## BEGIN Text section

Adrian. Instead of just trying to hit a target development time, I am hoping you’ll start to build time/contrast charts from all the testing you are doing.
Then you can be flexible determining development times for different purposes.
There’s a set people like to test, I can’t remember the sequence right now. Something like a minute or two apart for the quickest times and then spread out further as developing time gets longer.
Something like 4, 6, 9, 13, 20
It sounds funny to hear you talk of gray values. @DREW WILEY where are you? Help me explain this. You should think of it as a whole trip to the mountains. Sometimes you go up the East side where the road just goes up from the get go (TMAX etc.) other times you go up the West side (Tri-X). The road starts in the foothills and goes gently until you see bear clover, then it takes a steep trajectory. The whole trip matters.
So take any two points and find how far you go up in that distance. That’s your contrast as @Stephen Benskin says - that’s what matters. I really like Kodak’s CI (Contrast Index) because it looks at two points you are really going to use.
But you can use Gamma or Ilford’s measure, but what’s important is how steep the grade, not any one point.
Perhaps you misunderstood my post.
Contrast wise..., I have full shade on the underside of the building, with full afternoon sky and clouds.
Then if Vaughn brings you a box of film labeled N+1 and you know he wants to carbon print... You can work it out and develop for a time that will hit 1.21 he needs. Just a guess I don't know how much density range Vaughn needs but it's way more than I usually need.

## END Text section
## BEGIN Raw records

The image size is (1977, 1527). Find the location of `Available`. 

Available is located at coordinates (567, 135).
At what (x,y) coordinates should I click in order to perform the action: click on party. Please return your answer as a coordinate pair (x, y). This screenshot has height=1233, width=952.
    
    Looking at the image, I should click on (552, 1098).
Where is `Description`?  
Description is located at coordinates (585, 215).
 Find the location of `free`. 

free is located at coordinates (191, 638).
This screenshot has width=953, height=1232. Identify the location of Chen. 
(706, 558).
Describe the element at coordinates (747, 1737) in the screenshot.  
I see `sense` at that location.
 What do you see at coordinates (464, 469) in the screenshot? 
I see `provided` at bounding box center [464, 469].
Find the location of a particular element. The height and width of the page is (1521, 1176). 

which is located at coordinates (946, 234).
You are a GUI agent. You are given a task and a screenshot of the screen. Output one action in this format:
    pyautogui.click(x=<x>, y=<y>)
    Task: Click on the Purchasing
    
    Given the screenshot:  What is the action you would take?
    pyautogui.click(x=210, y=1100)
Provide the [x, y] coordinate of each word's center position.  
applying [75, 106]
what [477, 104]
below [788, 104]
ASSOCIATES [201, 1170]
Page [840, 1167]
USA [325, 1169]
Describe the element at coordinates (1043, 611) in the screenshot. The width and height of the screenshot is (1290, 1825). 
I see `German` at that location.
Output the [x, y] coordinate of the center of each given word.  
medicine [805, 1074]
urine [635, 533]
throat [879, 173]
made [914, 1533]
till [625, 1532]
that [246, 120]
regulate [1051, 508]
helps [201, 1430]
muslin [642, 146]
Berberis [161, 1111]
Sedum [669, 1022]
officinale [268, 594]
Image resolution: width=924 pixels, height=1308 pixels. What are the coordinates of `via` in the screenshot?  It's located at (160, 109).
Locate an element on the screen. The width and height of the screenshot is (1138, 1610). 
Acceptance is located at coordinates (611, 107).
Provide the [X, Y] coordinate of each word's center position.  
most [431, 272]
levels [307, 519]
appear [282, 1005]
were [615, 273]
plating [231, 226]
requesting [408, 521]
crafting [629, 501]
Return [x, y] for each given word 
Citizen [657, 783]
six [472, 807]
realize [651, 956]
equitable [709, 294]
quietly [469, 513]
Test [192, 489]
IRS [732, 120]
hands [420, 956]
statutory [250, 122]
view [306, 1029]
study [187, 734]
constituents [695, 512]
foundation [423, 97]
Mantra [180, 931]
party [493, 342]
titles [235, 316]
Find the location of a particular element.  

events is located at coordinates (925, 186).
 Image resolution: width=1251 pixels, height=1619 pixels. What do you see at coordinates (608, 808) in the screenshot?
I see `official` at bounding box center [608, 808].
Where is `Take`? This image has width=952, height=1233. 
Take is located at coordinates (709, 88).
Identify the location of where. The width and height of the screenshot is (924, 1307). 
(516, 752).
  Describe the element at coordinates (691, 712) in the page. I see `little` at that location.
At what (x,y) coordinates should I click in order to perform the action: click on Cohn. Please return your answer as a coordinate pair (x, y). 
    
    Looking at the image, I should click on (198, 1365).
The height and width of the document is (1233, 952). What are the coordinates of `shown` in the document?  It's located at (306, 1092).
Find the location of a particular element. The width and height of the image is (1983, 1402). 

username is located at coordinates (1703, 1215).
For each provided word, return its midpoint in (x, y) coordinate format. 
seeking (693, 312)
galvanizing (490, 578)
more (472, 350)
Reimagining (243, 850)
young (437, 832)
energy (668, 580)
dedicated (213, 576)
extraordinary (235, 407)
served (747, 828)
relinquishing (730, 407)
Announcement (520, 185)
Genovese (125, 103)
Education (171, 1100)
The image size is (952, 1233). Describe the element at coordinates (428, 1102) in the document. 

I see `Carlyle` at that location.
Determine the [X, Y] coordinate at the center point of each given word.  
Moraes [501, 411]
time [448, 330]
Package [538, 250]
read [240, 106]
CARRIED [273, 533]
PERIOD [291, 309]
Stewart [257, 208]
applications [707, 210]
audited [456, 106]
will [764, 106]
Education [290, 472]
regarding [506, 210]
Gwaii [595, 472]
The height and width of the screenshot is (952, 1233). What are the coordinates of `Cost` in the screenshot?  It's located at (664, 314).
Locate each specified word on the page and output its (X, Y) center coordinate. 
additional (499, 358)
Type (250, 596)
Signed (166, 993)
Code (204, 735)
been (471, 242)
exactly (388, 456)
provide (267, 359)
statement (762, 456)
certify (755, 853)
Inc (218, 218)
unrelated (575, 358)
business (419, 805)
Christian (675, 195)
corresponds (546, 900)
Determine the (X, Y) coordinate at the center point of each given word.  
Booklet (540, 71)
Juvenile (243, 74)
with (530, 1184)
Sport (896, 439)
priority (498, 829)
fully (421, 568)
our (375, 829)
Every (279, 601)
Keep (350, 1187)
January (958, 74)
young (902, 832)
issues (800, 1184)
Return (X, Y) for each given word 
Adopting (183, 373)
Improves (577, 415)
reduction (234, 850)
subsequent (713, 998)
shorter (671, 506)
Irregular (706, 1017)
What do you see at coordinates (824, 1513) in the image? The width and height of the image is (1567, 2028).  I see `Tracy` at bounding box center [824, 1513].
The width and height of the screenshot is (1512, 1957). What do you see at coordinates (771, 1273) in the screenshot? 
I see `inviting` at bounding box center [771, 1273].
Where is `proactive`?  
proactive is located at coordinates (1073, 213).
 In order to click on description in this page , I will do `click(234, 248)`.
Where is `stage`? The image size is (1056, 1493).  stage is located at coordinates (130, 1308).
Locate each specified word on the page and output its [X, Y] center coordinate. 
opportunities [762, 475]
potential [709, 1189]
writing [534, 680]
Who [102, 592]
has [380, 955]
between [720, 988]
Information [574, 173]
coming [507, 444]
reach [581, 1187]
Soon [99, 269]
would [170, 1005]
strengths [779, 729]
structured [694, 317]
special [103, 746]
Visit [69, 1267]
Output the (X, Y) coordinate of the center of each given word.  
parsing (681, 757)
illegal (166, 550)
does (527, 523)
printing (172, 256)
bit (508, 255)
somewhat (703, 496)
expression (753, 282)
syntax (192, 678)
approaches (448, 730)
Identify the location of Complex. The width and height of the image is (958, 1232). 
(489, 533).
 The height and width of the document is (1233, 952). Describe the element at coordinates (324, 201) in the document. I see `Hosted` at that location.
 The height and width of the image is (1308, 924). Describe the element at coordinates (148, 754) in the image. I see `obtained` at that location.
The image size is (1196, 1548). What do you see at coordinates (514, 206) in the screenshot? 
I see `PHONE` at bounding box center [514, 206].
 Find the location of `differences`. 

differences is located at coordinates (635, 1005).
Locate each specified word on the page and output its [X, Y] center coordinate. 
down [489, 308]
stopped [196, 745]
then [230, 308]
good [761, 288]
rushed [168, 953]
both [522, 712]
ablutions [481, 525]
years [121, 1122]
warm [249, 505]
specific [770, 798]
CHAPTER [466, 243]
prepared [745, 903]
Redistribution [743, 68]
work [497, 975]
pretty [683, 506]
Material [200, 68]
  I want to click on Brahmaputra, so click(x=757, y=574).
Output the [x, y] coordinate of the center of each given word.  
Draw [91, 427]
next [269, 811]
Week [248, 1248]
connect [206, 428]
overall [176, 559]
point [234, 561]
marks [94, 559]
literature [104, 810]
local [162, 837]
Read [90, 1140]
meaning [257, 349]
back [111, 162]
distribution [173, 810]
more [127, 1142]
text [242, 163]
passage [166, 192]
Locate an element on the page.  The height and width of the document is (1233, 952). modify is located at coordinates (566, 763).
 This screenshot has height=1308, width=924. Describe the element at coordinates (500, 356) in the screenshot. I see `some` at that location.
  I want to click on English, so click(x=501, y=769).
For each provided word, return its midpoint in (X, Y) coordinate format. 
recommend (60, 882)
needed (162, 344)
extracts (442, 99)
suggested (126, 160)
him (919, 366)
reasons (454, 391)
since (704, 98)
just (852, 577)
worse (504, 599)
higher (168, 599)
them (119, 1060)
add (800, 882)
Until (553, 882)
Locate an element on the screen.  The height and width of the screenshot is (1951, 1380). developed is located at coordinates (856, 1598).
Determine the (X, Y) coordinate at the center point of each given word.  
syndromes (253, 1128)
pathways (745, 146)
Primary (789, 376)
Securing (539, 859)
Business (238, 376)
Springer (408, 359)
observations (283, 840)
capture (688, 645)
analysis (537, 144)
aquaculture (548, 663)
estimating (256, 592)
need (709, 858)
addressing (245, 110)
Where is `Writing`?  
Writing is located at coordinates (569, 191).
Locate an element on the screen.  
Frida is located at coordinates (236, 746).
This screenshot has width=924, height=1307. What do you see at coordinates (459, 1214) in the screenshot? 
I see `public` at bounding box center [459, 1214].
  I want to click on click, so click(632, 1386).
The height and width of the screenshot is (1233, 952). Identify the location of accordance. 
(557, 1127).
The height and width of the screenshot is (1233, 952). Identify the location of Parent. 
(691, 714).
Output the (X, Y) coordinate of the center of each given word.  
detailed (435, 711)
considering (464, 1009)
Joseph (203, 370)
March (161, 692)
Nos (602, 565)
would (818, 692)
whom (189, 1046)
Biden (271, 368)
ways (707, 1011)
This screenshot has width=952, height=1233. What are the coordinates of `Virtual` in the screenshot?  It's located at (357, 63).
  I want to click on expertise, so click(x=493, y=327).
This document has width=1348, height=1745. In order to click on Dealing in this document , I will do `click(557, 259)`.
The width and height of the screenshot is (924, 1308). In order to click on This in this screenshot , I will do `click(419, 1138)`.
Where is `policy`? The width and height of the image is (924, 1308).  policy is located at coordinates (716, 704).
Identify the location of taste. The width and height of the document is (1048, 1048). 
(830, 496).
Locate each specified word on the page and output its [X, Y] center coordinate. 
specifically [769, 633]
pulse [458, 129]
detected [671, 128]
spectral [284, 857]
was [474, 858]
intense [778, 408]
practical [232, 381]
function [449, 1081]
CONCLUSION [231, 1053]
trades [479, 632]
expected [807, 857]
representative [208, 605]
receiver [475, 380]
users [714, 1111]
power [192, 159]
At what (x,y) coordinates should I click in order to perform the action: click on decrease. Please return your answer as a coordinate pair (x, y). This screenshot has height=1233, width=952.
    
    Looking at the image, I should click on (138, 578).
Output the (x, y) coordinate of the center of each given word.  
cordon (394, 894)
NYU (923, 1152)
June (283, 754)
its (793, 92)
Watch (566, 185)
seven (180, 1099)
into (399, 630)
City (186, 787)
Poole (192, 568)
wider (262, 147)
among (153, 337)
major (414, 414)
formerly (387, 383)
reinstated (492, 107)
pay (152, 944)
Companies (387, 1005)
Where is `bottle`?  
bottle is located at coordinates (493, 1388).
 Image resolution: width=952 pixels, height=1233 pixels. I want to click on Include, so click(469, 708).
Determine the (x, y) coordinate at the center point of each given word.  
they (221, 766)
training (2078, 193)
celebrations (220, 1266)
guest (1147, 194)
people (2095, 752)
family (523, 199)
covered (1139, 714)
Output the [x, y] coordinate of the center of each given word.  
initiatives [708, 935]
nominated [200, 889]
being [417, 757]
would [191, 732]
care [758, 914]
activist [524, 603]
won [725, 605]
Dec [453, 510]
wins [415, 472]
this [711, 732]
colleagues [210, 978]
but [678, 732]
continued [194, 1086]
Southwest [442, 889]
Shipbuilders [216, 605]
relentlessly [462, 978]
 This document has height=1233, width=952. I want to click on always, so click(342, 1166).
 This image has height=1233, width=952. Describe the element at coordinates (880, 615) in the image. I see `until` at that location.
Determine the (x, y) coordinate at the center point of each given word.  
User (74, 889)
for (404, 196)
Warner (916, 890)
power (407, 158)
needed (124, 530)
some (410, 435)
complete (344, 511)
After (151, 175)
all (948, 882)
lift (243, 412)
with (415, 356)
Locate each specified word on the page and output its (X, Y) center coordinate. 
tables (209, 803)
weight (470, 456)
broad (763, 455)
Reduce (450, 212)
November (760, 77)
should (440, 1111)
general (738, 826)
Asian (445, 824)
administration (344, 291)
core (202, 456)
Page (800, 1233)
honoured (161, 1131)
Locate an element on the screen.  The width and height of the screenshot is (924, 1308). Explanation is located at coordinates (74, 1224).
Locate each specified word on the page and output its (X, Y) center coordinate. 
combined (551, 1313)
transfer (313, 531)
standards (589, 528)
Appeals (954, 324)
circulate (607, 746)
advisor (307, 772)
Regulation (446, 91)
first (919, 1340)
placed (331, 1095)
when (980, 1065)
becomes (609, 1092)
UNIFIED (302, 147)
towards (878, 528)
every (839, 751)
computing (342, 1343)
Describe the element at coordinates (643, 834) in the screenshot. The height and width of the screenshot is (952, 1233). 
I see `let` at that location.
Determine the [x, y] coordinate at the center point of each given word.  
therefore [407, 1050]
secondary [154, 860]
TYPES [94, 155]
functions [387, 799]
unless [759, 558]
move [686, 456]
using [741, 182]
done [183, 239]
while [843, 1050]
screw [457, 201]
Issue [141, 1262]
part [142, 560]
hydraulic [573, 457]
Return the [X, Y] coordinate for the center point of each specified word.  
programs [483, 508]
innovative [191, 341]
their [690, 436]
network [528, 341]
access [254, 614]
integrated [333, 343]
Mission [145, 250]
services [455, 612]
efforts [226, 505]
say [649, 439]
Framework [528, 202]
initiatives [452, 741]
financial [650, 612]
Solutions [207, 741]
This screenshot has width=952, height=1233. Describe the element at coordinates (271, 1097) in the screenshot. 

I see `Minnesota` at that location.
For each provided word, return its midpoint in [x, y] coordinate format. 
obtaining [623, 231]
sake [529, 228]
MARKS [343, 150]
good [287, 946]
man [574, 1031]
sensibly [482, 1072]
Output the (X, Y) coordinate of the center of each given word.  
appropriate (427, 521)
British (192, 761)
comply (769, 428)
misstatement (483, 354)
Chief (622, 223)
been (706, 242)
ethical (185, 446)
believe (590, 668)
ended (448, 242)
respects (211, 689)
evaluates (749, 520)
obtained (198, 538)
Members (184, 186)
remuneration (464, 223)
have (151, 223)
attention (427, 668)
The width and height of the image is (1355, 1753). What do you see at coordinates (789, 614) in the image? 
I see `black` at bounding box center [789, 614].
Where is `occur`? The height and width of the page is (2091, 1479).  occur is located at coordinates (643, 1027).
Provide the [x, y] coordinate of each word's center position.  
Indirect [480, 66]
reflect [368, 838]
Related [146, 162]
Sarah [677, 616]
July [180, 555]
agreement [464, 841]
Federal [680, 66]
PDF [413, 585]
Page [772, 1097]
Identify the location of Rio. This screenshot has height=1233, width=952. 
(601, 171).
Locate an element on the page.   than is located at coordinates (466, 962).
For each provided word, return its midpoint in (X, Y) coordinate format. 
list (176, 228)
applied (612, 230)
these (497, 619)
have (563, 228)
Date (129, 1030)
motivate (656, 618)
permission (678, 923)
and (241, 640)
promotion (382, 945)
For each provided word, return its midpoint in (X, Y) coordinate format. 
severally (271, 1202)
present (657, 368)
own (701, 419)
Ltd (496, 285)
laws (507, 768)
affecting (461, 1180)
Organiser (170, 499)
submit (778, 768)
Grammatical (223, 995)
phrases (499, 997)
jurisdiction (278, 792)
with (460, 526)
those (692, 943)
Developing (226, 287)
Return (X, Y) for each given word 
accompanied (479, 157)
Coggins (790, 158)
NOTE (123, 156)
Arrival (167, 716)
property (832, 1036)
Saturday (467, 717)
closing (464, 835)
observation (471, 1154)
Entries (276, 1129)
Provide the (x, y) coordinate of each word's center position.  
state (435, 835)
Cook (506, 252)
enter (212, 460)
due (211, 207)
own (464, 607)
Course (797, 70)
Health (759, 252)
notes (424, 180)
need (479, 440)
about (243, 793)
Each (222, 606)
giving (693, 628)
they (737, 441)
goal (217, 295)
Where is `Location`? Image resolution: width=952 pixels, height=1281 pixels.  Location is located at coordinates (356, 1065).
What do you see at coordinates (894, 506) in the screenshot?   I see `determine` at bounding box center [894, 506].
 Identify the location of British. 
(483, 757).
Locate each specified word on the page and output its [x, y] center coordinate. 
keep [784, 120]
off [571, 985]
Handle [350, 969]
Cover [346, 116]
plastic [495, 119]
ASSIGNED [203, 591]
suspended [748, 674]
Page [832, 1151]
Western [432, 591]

## END Raw records

## Goal
Transcribe the stretch of the film development post above from "Adrian. Instead of" through "whole trip matters.", word for word.

## Full output
Adrian. Instead of just trying to hit a target development time, I am hoping you’ll start to build time/contrast charts from all the testing you are doing.
Then you can be flexible determining development times for different purposes.
There’s a set people like to test, I can’t remember the sequence right now. Something like a minute or two apart for the quickest times and then spread out further as developing time gets longer.
Something like 4, 6, 9, 13, 20
It sounds funny to hear you talk of gray values. @DREW WILEY where are you? Help me explain this. You should think of it as a whole trip to the mountains. Sometimes you go up the East side where the road just goes up from the get go (TMAX etc.) other times you go up the West side (Tri-X). The road starts in the foothills and goes gently until you see bear clover, then it takes a steep trajectory. The whole trip matters.